As part of our continuing commitment to Corporate Social Responsibility (CSR), CGI is partnering with the Arbor Day Foundation to plant 7,000 trees. Building upon a suggestion from CGI Director Theresa White, we are making this donation to celebrate CGI’s commitment to becoming carbon neutral by 2030.
“The Arbor Day Foundation does amazing work focused on reforestation as well as community tree planting to improve the quality of air and water, provide habitats for wildlife, and beautify our towns and cities,” White said. “I hope that this CGI CSR initiative sets the groundwork for ongoing corporate partnership with the Arbor Day Foundation, including future member engagement opportunities to plant trees in the communities where we live and work.”

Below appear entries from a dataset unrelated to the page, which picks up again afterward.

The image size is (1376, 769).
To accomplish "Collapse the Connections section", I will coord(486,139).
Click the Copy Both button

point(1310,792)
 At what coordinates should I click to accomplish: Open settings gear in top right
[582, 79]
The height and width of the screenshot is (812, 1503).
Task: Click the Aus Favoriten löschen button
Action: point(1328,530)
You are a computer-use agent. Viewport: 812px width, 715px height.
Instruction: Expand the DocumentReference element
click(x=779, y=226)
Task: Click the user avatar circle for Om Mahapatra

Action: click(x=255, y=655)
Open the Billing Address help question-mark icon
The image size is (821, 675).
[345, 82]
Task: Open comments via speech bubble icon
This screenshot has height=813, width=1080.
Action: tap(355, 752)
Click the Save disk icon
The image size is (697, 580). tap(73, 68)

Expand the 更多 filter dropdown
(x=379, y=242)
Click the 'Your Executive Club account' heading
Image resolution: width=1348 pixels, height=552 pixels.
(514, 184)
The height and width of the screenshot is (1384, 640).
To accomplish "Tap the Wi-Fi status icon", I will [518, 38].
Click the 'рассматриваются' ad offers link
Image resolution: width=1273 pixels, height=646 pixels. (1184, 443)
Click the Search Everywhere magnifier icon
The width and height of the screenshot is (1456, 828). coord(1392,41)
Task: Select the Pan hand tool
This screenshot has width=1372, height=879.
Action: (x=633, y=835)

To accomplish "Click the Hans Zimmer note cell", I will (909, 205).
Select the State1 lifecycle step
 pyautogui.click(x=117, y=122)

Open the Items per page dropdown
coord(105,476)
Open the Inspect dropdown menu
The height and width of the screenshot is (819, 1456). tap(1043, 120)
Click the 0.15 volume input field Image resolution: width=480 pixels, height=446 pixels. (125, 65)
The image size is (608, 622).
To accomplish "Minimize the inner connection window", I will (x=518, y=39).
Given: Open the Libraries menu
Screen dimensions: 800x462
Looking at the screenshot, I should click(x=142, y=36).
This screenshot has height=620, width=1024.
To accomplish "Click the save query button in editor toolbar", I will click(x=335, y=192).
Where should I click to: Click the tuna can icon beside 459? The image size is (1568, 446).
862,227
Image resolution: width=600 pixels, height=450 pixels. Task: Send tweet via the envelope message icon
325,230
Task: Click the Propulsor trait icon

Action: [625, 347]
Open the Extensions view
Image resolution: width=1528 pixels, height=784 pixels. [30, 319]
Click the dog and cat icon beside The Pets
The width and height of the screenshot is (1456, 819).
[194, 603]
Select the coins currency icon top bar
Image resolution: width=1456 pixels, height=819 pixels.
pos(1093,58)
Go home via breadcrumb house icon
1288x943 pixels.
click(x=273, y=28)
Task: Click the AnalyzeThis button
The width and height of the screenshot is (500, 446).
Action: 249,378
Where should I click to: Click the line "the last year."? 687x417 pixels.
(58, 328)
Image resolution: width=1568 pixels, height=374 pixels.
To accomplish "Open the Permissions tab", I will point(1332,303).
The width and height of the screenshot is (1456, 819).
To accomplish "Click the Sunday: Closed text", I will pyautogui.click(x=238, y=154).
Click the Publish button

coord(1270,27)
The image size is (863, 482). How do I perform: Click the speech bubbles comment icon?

The trees, a mix of longleaf and slash pines, will be planted in the Econfina Creek Water Management Area, which spans portions of Washington and Bay counties in the Florida panhandle. Like many parts of the Gulf Coast, the region was devastated by Hurricane Michael, a Category 4 storm, in 2018. Over a million acres of forests in the region faced severe or catastrophic damage as the hurricane’s powerful winds and torrential rain pummeled the watershed area. The loss of the vegetation in the area resulted in increased flooding and a significant loss of wildlife habitat. A single pine can take in up to 100 gallons of water a day in a process called evapotranspiration.
“Through its support and recognition of the importance of trees in solving global problems, our partnership with CGI exemplifies the impact that CSR goals can have on the world,” said Dan Lambe, President of the Arbor Day Foundation.
The Arbor Day Foundation restoration project will provide forage for game and promotes native groundcover, wildflowers and other plants. Deer, turkey, bobwhite quail, Sherman's fox squirrel, and gopher tortoise are among the species that will benefit. The area is also frequented by bald eagles, kestrels, hawks and osprey and aquatic species including lake and shoal bass, amphibians, clams and mussels and cave crayfish.